Programa Selo Verde Brasil entra em nova fase com primeira norma setorial para a indústria química

Regra técnica voltada a polímeros de eteno de fonte renovável inaugura etapa operacional do programa e reforça a aposta do governo em critérios verificáveis de sustentabilidade

Brasília — O Programa Selo Verde Brasil deu um passo relevante em sua fase de implementação com o lançamento da primeira norma técnica setorial da iniciativa, voltada à produção de polímeros de eteno de fonte renovável. Segundo o MDIC, a nova referência estabelece critérios ambientais, sociais e de governança, incluindo elementos de economia circular, aplicáveis à indústria química que produz materiais usados em sacolas recicláveis, filmes e outros itens que podem substituir plásticos convencionais. O anúncio foi apresentado pelo ministério como o início de uma nova etapa: a passagem do programa da formulação institucional para a execução técnica.

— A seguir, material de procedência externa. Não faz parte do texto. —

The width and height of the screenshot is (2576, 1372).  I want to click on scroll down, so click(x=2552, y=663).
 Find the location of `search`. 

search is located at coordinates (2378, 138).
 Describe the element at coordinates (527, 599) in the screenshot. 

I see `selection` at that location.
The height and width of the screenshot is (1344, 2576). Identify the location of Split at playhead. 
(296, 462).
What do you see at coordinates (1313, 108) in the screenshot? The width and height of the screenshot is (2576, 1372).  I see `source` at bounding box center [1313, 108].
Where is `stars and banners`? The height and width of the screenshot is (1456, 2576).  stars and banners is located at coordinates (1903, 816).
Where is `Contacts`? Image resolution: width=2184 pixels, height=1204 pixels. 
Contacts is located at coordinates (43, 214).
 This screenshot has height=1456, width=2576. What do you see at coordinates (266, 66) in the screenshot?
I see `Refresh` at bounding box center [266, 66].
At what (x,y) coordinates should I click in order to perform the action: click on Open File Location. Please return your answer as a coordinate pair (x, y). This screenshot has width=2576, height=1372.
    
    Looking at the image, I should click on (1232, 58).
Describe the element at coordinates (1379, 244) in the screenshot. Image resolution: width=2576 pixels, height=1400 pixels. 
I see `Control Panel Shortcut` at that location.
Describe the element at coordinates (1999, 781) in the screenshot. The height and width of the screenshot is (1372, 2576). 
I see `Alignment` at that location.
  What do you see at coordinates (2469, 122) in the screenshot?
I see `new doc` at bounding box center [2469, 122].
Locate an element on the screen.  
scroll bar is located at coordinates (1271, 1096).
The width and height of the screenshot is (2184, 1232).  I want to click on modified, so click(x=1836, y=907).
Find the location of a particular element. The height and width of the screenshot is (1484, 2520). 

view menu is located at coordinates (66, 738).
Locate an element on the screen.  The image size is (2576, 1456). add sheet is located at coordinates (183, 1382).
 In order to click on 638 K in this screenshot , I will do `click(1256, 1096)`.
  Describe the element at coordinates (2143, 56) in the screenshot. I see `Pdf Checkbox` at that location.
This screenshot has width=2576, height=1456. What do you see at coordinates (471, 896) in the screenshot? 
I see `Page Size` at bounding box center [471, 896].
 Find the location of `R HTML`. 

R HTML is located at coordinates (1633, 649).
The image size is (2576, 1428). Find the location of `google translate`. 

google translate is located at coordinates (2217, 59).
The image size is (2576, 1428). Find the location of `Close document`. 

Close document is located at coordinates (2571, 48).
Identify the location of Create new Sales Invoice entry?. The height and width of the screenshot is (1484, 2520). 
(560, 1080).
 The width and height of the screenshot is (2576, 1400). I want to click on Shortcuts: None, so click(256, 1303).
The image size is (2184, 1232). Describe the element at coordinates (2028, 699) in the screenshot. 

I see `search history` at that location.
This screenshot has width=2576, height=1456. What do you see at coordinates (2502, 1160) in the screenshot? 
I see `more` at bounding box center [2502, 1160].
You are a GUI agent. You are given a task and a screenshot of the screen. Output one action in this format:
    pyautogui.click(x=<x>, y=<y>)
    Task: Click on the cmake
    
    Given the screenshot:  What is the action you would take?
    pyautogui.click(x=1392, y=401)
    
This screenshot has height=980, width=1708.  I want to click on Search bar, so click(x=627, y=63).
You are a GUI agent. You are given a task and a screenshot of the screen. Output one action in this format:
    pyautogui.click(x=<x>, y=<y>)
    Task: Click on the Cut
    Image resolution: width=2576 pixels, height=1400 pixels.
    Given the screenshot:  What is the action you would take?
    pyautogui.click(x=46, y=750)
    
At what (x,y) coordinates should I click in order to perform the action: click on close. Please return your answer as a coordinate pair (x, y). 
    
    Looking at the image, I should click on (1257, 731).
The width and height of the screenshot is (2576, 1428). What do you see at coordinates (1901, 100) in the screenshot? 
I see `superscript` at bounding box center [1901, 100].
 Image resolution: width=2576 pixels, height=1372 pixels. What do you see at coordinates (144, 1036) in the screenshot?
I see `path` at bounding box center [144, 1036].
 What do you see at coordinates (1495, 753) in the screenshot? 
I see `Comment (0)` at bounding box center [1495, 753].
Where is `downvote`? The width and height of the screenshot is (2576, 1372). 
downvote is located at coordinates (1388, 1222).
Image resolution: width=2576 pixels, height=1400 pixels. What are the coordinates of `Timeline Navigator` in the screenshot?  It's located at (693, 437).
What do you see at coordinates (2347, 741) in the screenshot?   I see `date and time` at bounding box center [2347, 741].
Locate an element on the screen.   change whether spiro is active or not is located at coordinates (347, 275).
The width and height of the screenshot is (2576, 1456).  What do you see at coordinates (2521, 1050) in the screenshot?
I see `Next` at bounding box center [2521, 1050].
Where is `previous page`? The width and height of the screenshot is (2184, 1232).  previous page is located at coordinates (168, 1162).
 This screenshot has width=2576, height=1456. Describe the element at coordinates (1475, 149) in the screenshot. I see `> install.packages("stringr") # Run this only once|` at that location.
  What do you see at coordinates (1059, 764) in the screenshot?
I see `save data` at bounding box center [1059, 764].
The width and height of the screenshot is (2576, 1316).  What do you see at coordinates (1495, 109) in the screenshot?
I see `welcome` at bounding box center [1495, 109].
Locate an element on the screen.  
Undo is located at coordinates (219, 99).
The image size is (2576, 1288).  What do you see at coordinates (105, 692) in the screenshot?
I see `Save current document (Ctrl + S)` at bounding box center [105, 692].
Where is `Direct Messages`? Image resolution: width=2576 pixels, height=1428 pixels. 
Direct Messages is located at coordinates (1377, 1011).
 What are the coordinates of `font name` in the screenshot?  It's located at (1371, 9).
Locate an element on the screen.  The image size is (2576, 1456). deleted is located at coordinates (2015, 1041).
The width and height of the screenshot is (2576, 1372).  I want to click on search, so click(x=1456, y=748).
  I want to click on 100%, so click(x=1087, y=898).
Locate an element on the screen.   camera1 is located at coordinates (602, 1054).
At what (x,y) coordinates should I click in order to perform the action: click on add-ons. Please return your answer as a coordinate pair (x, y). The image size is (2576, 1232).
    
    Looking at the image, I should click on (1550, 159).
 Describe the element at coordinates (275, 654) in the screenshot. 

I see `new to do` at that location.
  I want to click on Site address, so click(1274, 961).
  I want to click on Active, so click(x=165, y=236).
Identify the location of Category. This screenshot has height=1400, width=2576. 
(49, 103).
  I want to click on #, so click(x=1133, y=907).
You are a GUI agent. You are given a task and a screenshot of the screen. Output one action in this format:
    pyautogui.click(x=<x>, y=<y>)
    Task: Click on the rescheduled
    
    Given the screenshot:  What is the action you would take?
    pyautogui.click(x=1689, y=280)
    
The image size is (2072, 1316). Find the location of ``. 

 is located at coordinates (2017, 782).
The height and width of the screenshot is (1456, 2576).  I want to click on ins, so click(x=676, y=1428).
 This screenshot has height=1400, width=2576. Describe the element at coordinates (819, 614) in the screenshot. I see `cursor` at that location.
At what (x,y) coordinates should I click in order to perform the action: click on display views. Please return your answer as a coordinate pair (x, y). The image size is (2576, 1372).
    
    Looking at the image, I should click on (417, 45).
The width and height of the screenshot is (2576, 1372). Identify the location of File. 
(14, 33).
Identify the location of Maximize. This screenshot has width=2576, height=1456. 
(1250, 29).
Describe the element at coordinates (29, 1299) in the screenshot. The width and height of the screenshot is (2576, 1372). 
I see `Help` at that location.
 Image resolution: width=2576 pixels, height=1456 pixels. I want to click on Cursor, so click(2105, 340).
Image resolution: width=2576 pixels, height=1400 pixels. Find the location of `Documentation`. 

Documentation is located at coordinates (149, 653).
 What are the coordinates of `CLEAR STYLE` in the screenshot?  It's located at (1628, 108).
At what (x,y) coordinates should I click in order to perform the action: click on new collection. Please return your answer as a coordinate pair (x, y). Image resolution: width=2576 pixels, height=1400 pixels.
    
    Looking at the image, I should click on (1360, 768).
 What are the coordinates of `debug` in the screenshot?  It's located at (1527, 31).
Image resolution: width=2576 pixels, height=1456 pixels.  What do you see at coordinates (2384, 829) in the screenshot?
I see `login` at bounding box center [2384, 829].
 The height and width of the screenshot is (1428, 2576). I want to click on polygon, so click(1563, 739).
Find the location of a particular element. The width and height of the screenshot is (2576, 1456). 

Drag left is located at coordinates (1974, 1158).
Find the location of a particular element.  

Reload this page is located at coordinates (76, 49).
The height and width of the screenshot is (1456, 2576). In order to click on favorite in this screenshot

A medida foi construída em articulação entre o setor público e o setor produtivo. De acordo com o MDIC, a elaboração ocorreu sob coordenação da Secretaria de Economia Verde, Descarbonização e Bioindústria, com participação da ABDI, da Abiquim, do Inmetro, da Abiplast e da ABNT, responsável por garantir o alinhamento técnico do processo. A Abiquim informou ainda que a norma dos polímeros de eteno de fonte renovável inaugura o conjunto de instrumentos que dará sustentação ao programa e consolida o protagonismo da indústria química nesse projeto-piloto.

Na prática, a nova norma ajuda a responder uma pergunta que tem ganhado peso no comércio e na política industrial: o que é, de fato, um produto sustentável? A resposta, agora, passa a ser dada com base em parâmetros técnicos padronizados, capazes de aumentar a comparabilidade entre produtos e reduzir a subjetividade em avaliações ESG. O MDIC afirmou que a estrutura da norma foi desenhada para combinar redução de impactos negativos, ampliação de impactos positivos e critérios verificáveis ao longo do ciclo de vida dos produtos.

O movimento é estratégico porque o Selo Verde Brasil, instituído em 2024, foi concebido como um sistema nacional de certificação para produtos e serviços sustentáveis, com apoio do Inmetro na acreditação dos organismos certificadores. Na visão do governo, a iniciativa pode fortalecer a transparência de mercado, valorizar cadeias produtivas mais sustentáveis e aproximar o país de exigências internacionais cada vez mais rígidas em relação à origem, à rastreabilidade e ao desempenho socioambiental dos produtos.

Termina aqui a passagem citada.